2009 Metro Red Line crash memorial unveiled
It was three years ago Friday that nine people were killed in the deadliest crash in the history of Metro. On June 22, 2009, two Red Line trains collided on the tracks in Northeast Washington, and now there's a memorial on that spot to honor those who died.
At an unveiling ceremony attended by D.C. Mayor Vincent Gray and many other city leaders, a permanent memorial to the nine victims was introduced on the Charles Landley Bridge on New Hampshire Avenue. The bridge passes over the spot where the trains collided.
"It's a day of reestablishing the fact that we have to focus on safety," Metro GM Richard Sarles said.
A few years ago, a small plaque was installed at the Fort Totten Metro station to honor the victims, but families and friends have pushed for the city to create something more personal and closer to where the accident occurred.
It was another emotional day for people like Steve Cochran, whose niece, Veronica, was killed in the crash.

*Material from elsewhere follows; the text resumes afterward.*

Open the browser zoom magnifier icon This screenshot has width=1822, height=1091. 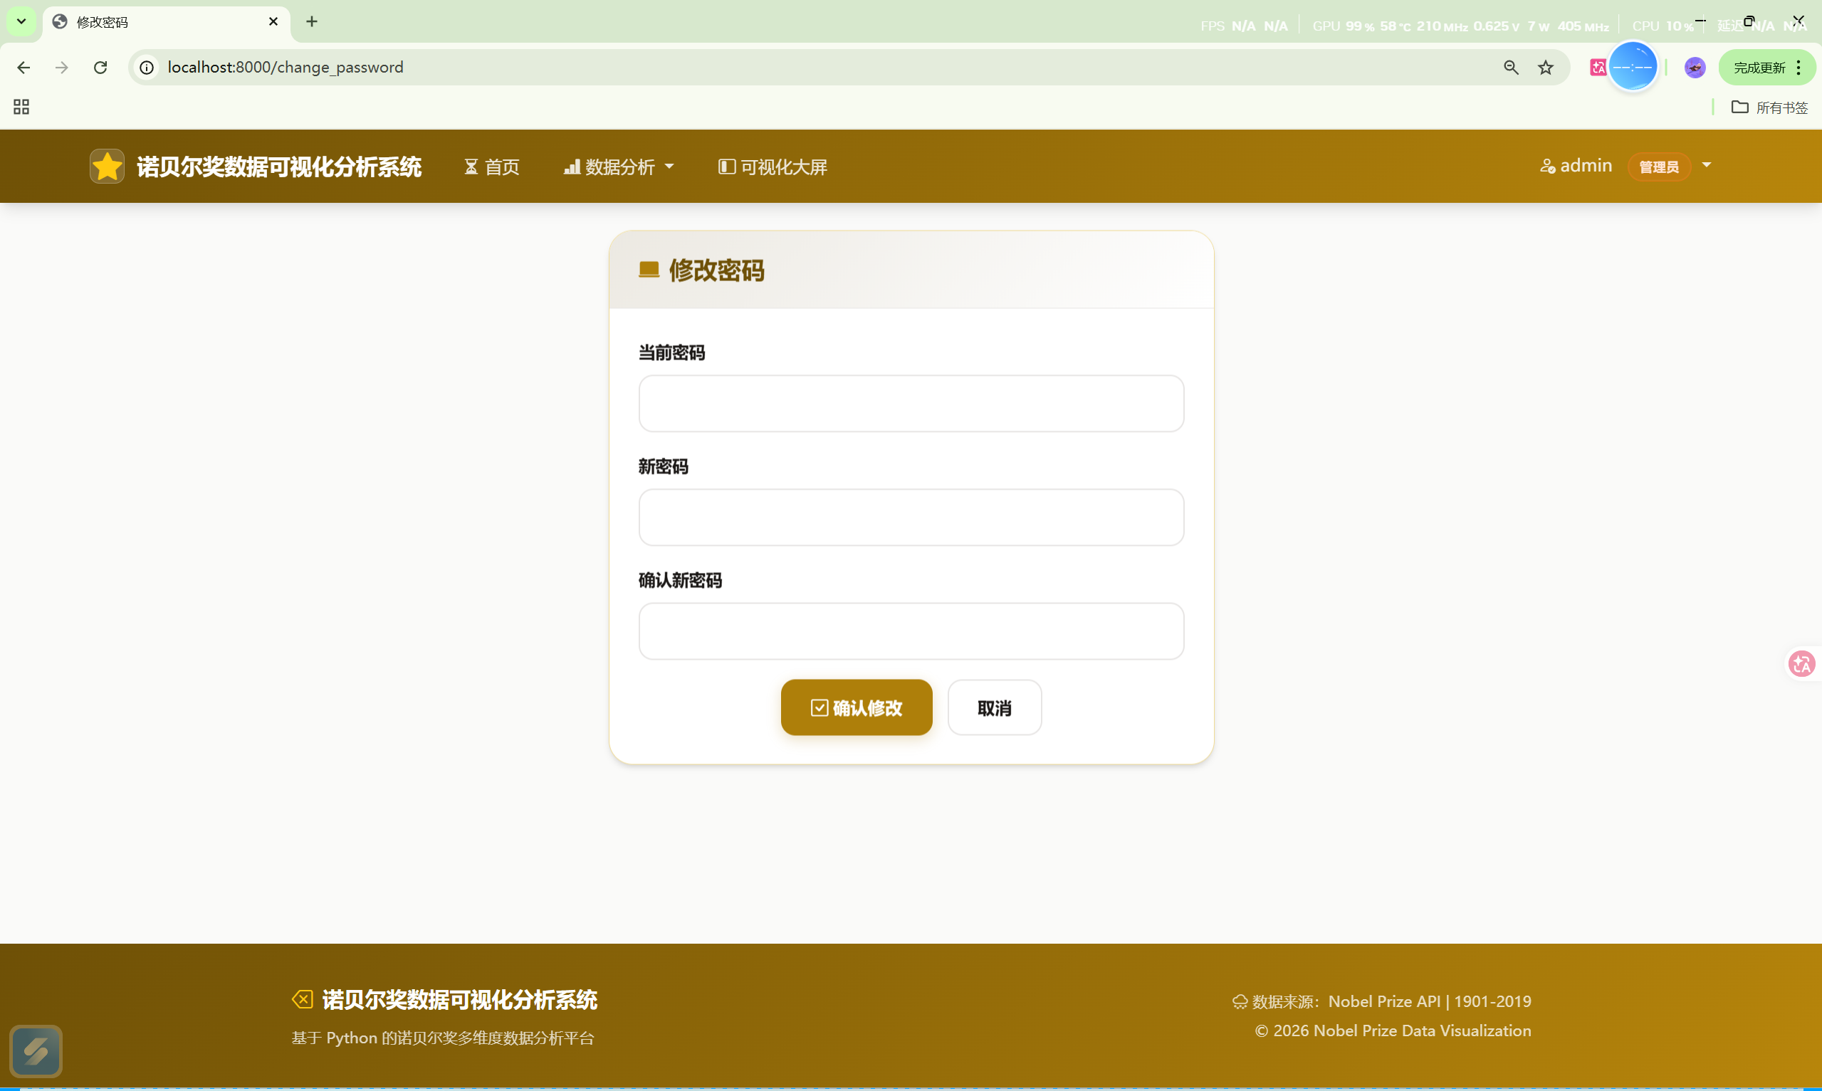click(1510, 68)
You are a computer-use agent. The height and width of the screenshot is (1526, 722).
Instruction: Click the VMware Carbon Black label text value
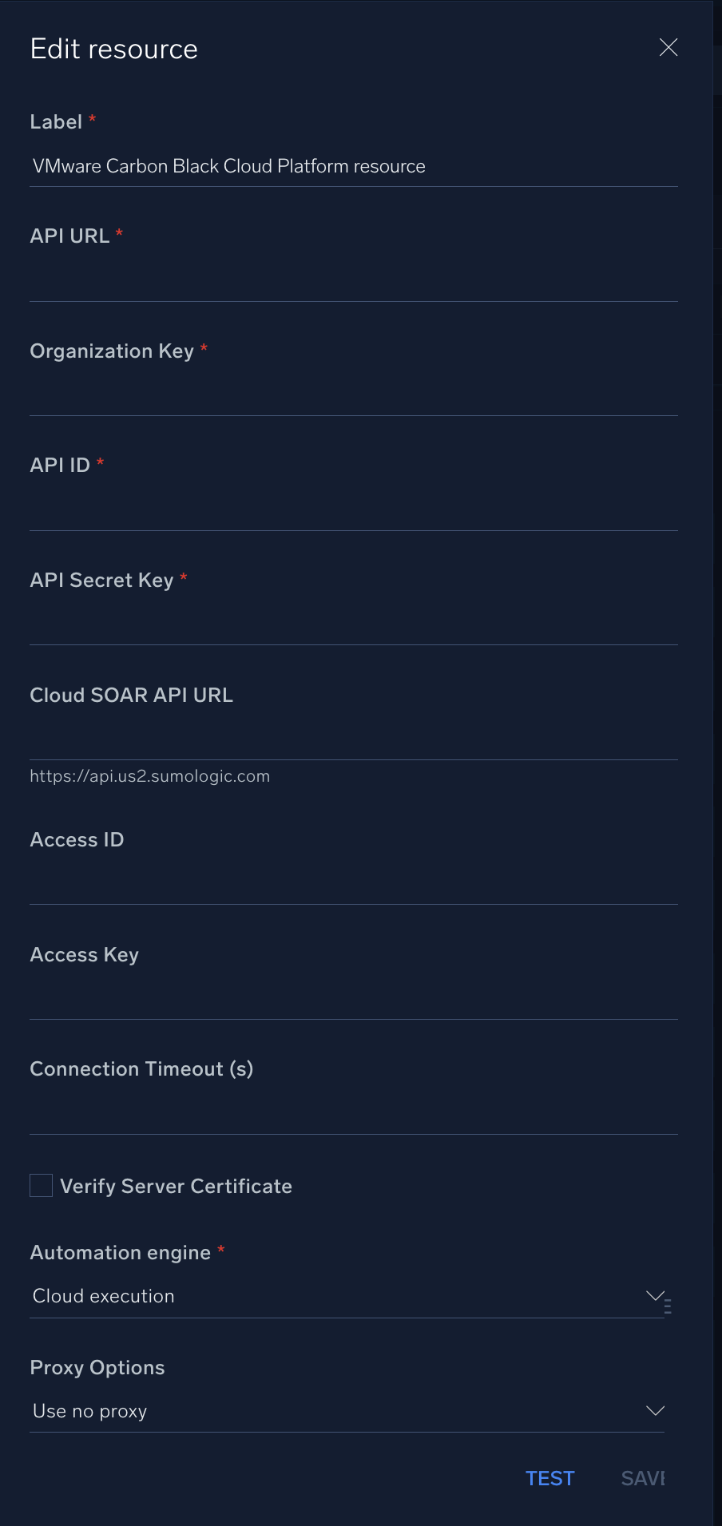pos(228,166)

"Time is going by pretty fast," Cochran said. "It just gives us a place to come home."
An equipment malfunction was to blame for the deadly collision between the Fort Totten and Takoma stations in the District, the National Transportation Safety Board concluded. The train's conductor, Jeanice McMillan, and eight passengers were killed.
Eighty other people suffered injuries in the crash, one that officials say changed the way Metro views safety for the better.
"We will forever remember what happened here," Mayor Gray said. "We will remember the fallen and find joy in their lives and the ways in which they enriched the world around them."
Gray and other officials also took the time to thank the countless first responders who helped prevent more lives lost.
"Our public safety officials rescued, triaged, treated and transported the injured within the first two hours of the incident," Gray said. "Their heroism was on display that day."